“All of us believe, intrinsically and instinctively. We just differ on where we draw the line between ‘legitimate’ and ‘illegitimate.’ One man’s confidence artist is another man’s spiritual leader.”
To say I loved this book is an understatement, I may have brought it into being by sheer force of will, save for the fact that Anna Konnikova kept surprising me. It’s a good sign when a book arrives and you notice every cover blurb comes from a source you love; not only does Neil Gaiman praise the book, but Erik Larson’s endorsement compares it (accurately, in my estimation) to Malcolm Gladwell.
The book not only outlines how otherwise intelligent, capable people fall for what seems like obvious cons, it gives historical examples of famous deceptions to highlight the methods the con artists use and the means by which we fall for them – and make no mistake, no one is exempt from that “we;” not the author, and not this reviewer.
It is too easy to hear of someone being duped and think “that could never happen to me,” but chapter by chapter Konnikova breaks down precisely how circumstantial our credulousness is.
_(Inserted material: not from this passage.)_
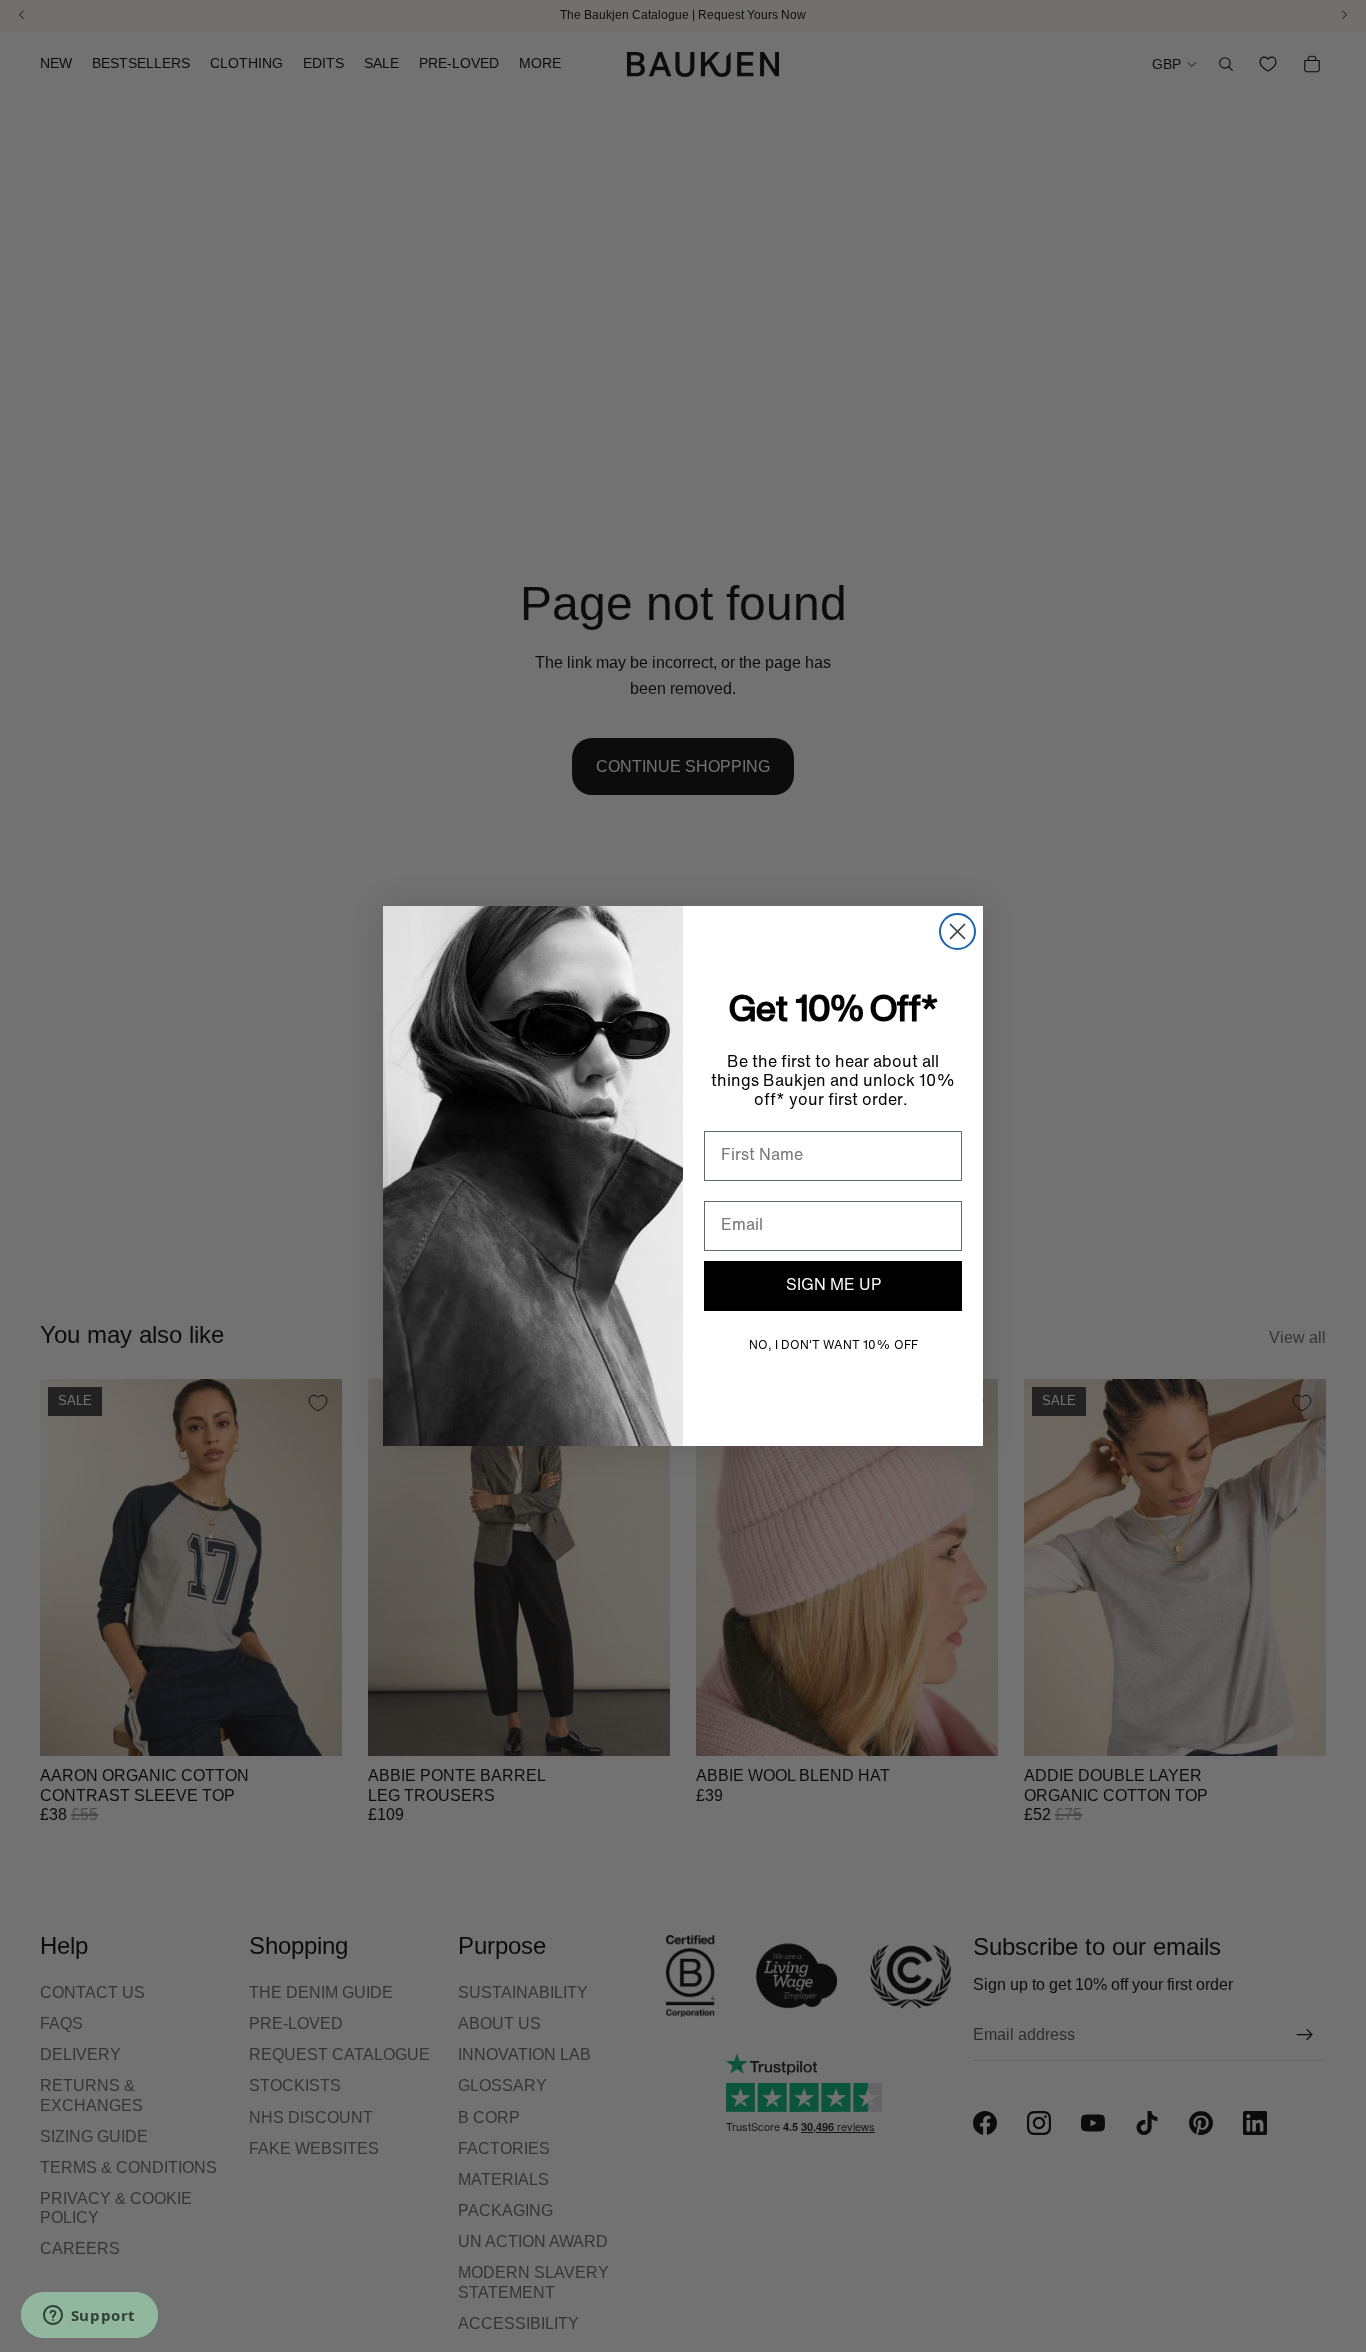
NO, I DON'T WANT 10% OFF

Whether a matter of wanting to believe stems from greed or altruism, from a good or a bad mood, the con artist preys upon that desire to believe. Wanting a tale to be true is the only requirement.
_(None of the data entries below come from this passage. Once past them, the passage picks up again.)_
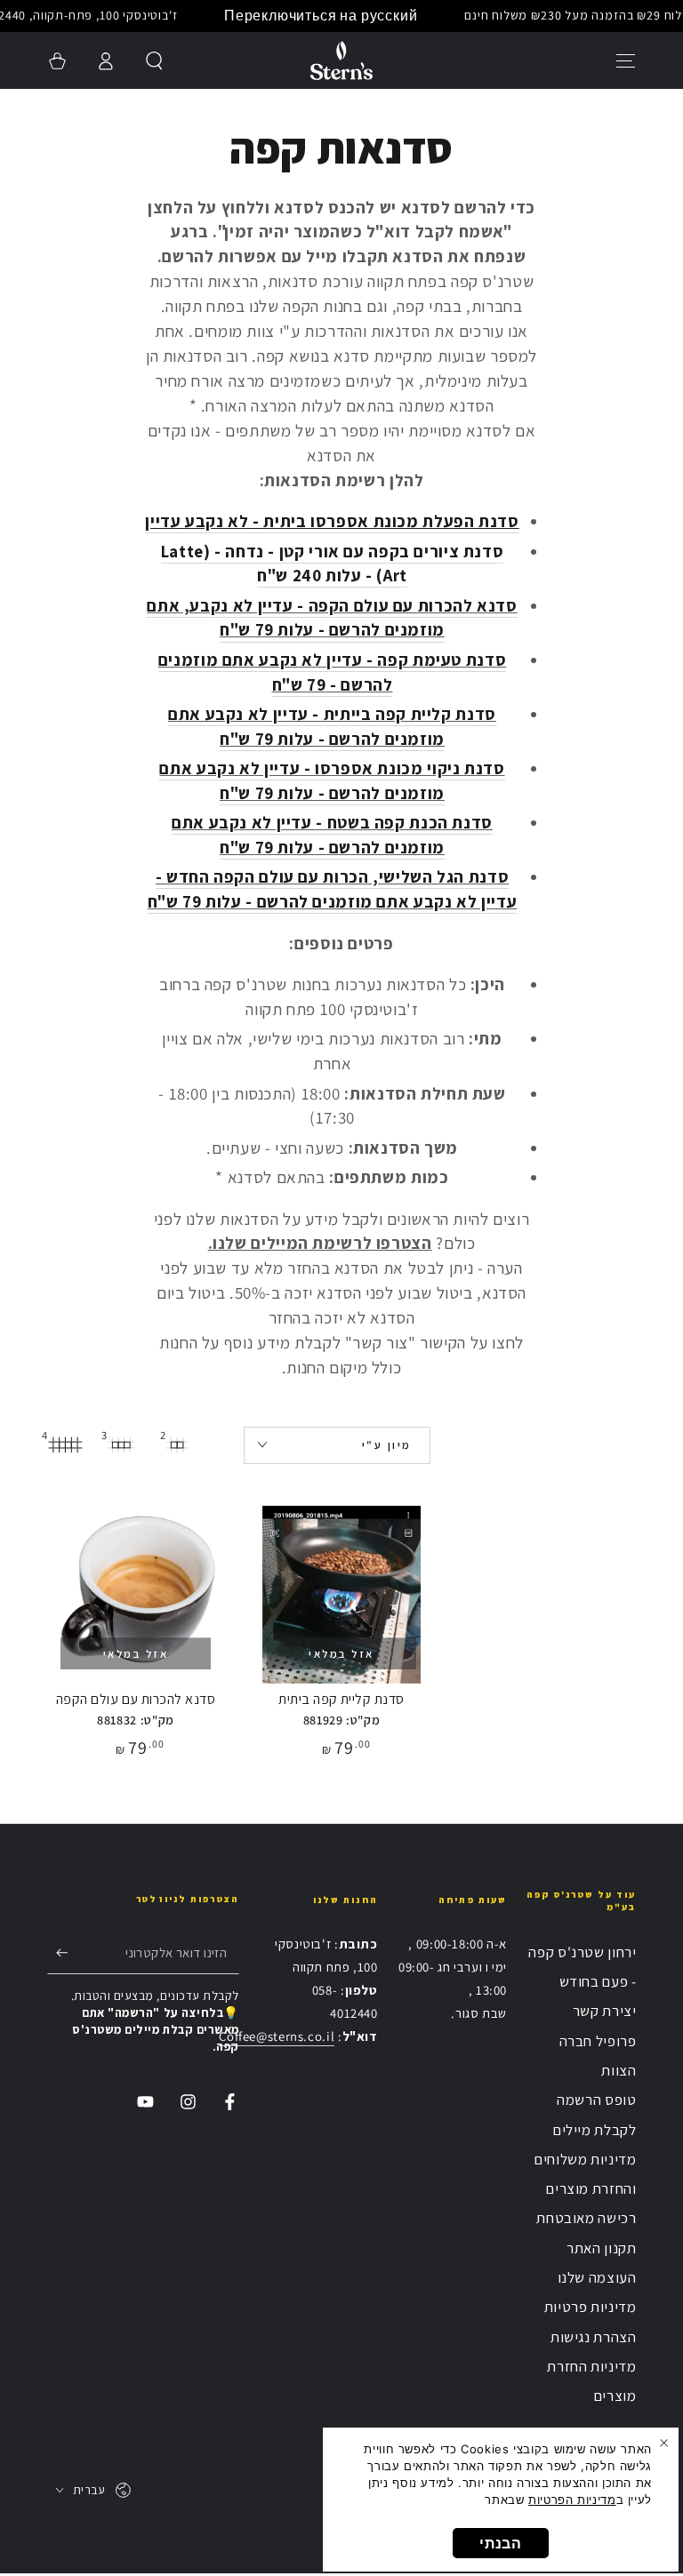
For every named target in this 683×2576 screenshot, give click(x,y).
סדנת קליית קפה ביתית (341, 1699)
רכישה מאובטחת (586, 2218)
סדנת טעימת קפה (441, 659)
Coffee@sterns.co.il (276, 2036)
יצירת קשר (605, 2010)
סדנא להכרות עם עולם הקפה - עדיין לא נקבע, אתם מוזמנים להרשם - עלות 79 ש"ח (332, 618)
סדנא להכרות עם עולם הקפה (136, 1699)
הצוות (618, 2070)
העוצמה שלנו (597, 2277)
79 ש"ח (299, 684)
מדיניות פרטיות (590, 2306)
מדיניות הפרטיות (571, 2499)
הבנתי (500, 2543)
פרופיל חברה (598, 2041)
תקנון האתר (601, 2248)
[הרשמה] (57, 1952)
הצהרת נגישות (593, 2337)
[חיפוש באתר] (154, 60)
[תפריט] (626, 60)
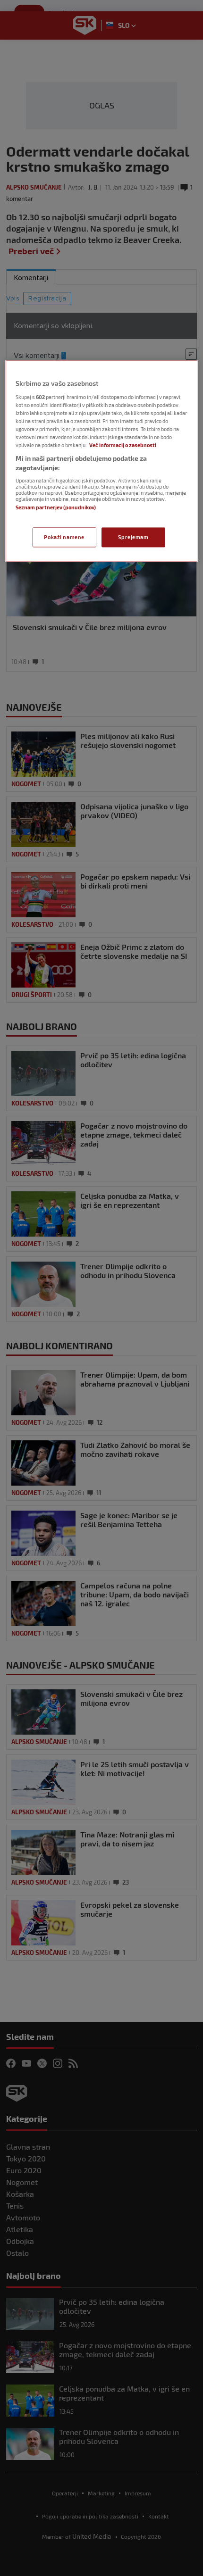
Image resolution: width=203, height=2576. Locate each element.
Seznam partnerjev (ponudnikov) (56, 507)
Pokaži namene (64, 537)
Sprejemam (133, 537)
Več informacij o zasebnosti (122, 445)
The con artists themselves get a fair assessment as well; though the author does not excuse the criminals nor shy away from the damages done by their schemes, she does explore how one can deceive as well as how they could fall for the deception. For anyone prepared to entirely write off a person willing to decieve for power or profit, Konnikova elegantly points out that they merely see their marks en masse rather than as individuals, and that we ourselves do the same on a regular basis (with studies on charitable giving).
A brisk, engaging, accessible read; I now plan to seek out more of the author’s work.